Similar to Hickory House, the two interlocutory orders here expressly preserved Garcia's opportunity to litigate her case, 60 F.3d at 726, and, as in Grayson, the bankruptcy court's dismissal presumed that Garcia would refile her claims, 79 F.3d at 1093-95. Neither of the bankruptcy court's orders finally disposed of Garcia's claims, and thus the orders were not final even considering the “increased flexibility” that we apply to bankruptcy proceedings. In re Donovan, 532 F.3d at 1136. Because the district court's decision not to exercise its jurisdiction over the bankruptcy court's orders was itself non-final, we lack jurisdiction to review the district court's order. In re Celotex Corp., 700 F.3d at 1265-66. We therefore dismiss Garcia's appellate challenges to these orders.


“[W]e apply a less deferential ‘abuse of discretion’ standard when reviewing civil contempt for an automatic stay violation than we generally would in other contexts.” Jove Eng'g, Inc. v. I.R.S., 92 F.3d 1539, 1546 (11th Cir. 1996). Nevertheless, “it must be noted that even if meritorious, [a party's] failure to press [an] argument before the district court foreclose[s] its right to present it on appeal.” First Alabama Bank of Montgomery, N.A. v. First State Ins. Co., 899 F.2d 1045, 1060 n.8 (11th Cir. 1990); see also In re Builders Transp., Inc., 471 F.3d 1178, 1192 (11th Cir. 2006) (citing approvingly Tenth Circuit case “declining to consider bankruptcy issues that were not raised in an appeal to the district court”). We may deviate from this standard “if [the issue not raised below] involves a pure question of law, and if refusal to consider it would result in a miscarriage of justice.” In re Lett, 632 F.3d 1216, 1227 (11th Cir. 2011) (quoting Roofing & Sheet Metal Servs., Inc. v. La Quinta Motor Inns, Inc., 689 F.2d 982, 990 (11th Cir.1982) ).

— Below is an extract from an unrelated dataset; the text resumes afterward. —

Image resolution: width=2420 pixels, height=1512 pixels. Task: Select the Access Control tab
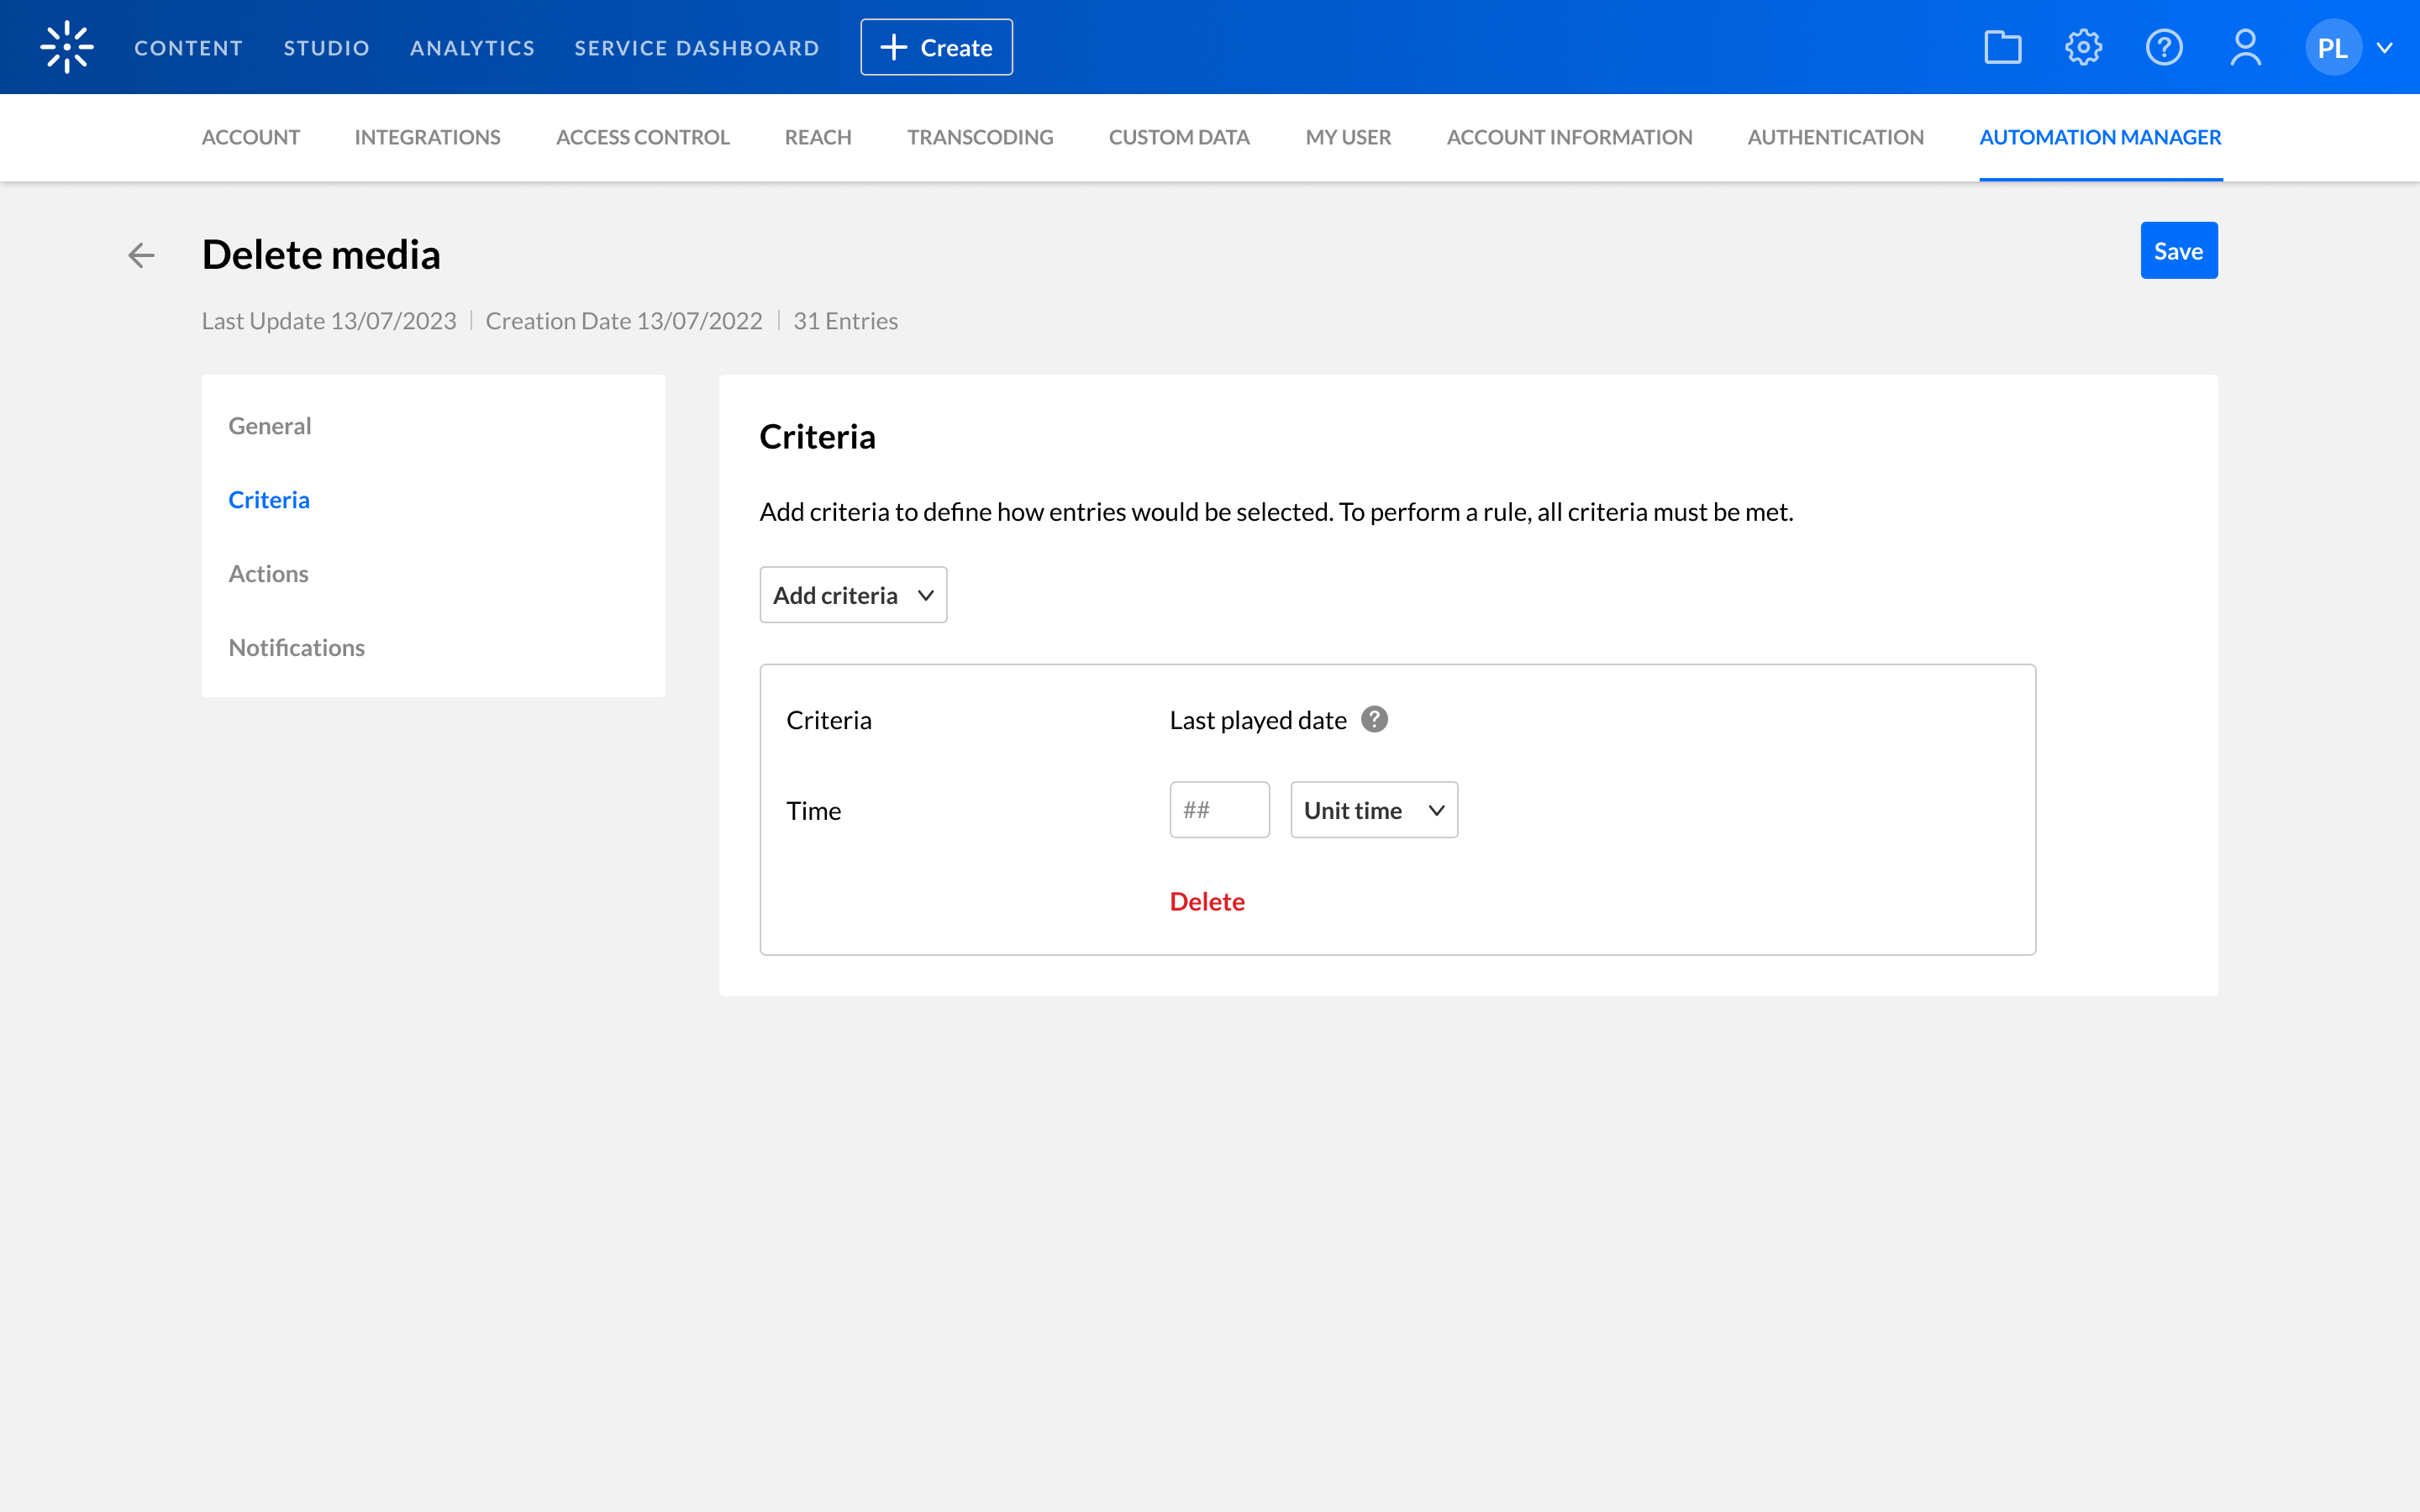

Moreover, and separately, “[w]hile we read briefs filed by pro se litigants liberally, issues not briefed on appeal by a pro se litigant are deemed abandoned.” Timson v. Sampson, 518 F.3d 870, 874 (11th Cir. 2008) (internal citations omitted). A party fails to adequately “brief” an issue—and thus abandons it—when the party “does not plainly and prominently raise it,” “makes only passing references to it,” or “raises it in a perfunctory manner without supporting arguments and authority.” Sapuppo v. Allstate Floridian Ins. Co., 739 F.3d 678, 681 (11th Cir. 2014).

Here, Garcia not only failed to preserve her automatic-stay claims below, but she has also abandoned these claims on appeal. Garcia failed to meet the district court's reasonable and unambiguous one-month deadline to brief the issue, and never sought an extension of time. The district court therefore rightly dismissed the appeal for want of prosecution. But beyond failing to prosecute (and, in turn, to preserve) her automatic-stay argument, Garcia has also failed to challenge on appeal the district court's decision to dismiss the claims, and has therefore abandoned the issue in this Court. See Sapuppo, 739 F.3d at 681. Because Garcia has abandoned the only claims over which we have jurisdiction, and because her unpreserved challenges involve neither “pure questions of law” nor a potential “miscarriage of justice,” we decline to review them. In re Lett, 632 F.3d at 1227.


Accordingly, we DISMISS Garcia's challenges to the bankruptcy court's non-final rulings and AFFIRM the district court's dismissal of Garcia's appeal of the bankruptcy court's automatic-stay rulings.


1.   Indeed, court records indicate that Garcia has in fact filed her adversary complaint in the bankruptcy court. As of this writing, the adversary case is proceeding on Garcia's second amended complaint.